Possibilities: Employers should expect one of the two following developments (and possibly even both) to occur in the coming weeks and months: (1) Michigan Attorney General Dana Nessel issuing an Attorney General Opinion finding the “adopt and amend” strategy unconstitutional; and/or (2) worker advocacy groups, like MI Time to Care, announcing that they are initiating ballot petitioning drives to obtain the signatures necessary to place another set of ballot initiatives on the 2020 ballot. The former development is the one that employers should be the most concerned about.

If AG Nessel issues an AG Opinion finding the “adopt and amend” strategy unconstitutional, then the state agencies would be directed to enforce the original 2018 ballot initiative adopted language. (i.e., a $12 minimum wage by 2022 and the Earned Sick Time Act that, among other things, contained a 72-hour paid leave requirement for employers with 50 or more employees). This scenario will likely lead to a number of lawsuits by employers seeking to enjoin the Department of Labor and Economic Opportunity (Governor Whitmer reorganized the state agencies earlier this year by shifting, among other things, wage and hour law compliance to the newly-organized LEO) from enforcing the ESTA and more employee-friendly version of the minimum wage law.

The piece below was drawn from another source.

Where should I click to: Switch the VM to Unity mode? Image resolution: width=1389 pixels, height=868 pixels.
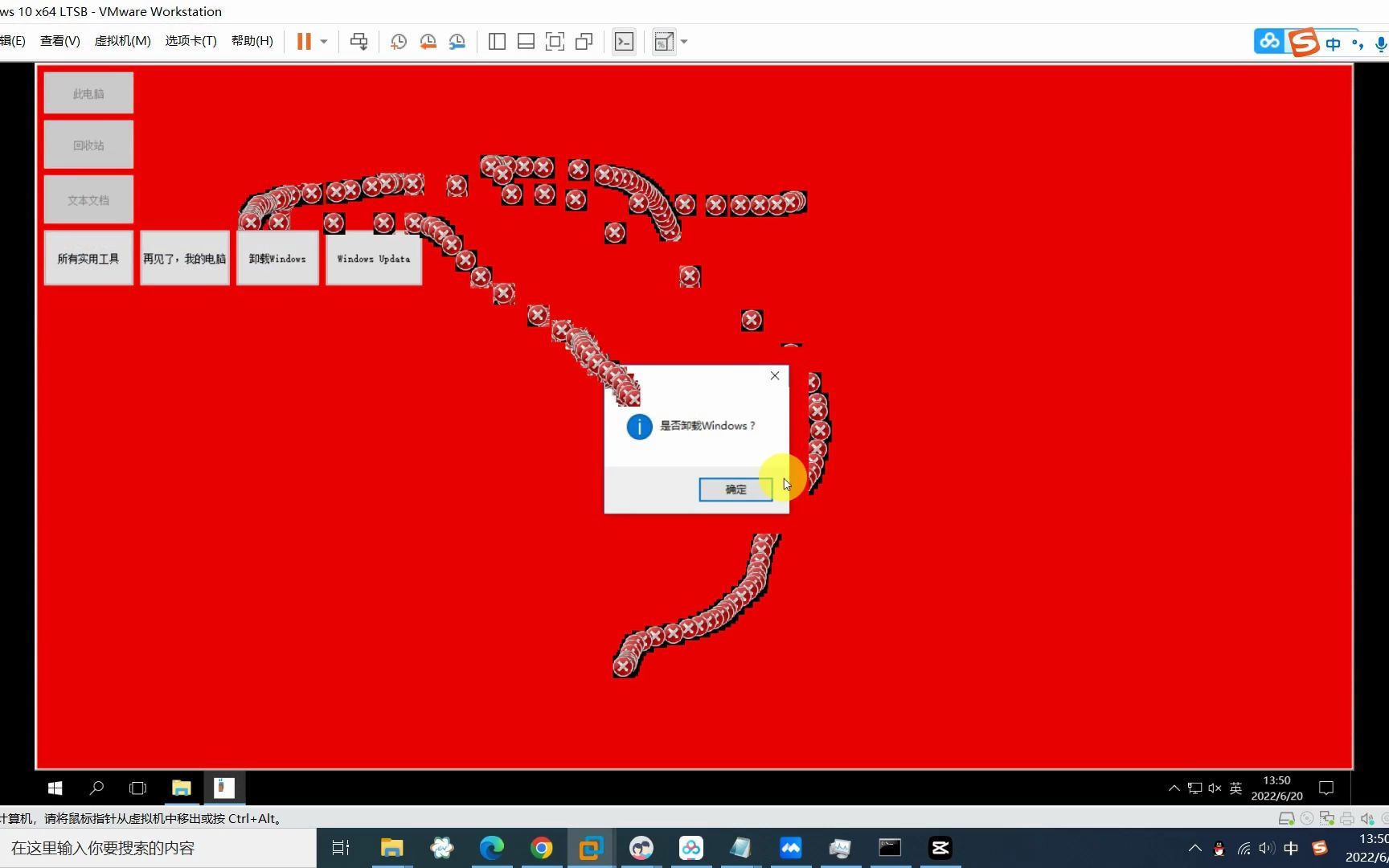click(584, 41)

Employers’ chances of obtaining a preliminary injunction (i.e., maintain the status quo during the lawsuit) are likely aided by the fact that the PMLA and current minimum wage laws have been in effect for almost 10 months. At this time, we can only speculate on what a court would do.

Worker advocacy groups likely will coordinate their plans with AG Nessel. If the worker advocacy groups pursue 2020 ballot initiative petitions, then there is a chance that AG Nessel will not issue an AG Opinion. Regardless, the 2020 ballot initiative petitions will likely contain the same 2018 initiative language. Worker advocacy groups currently have until May 27, 2020, to file their ballot initiative petitions.

Conclusion: At this point in time employers can continue enforcing PMLA-compliant paid leave policies and are strongly advised to keep an eye out for what AG Nessel and worker advocacy groups decide to do.

Stephen R. Gee is a labor and employment attorney, Clark Hill.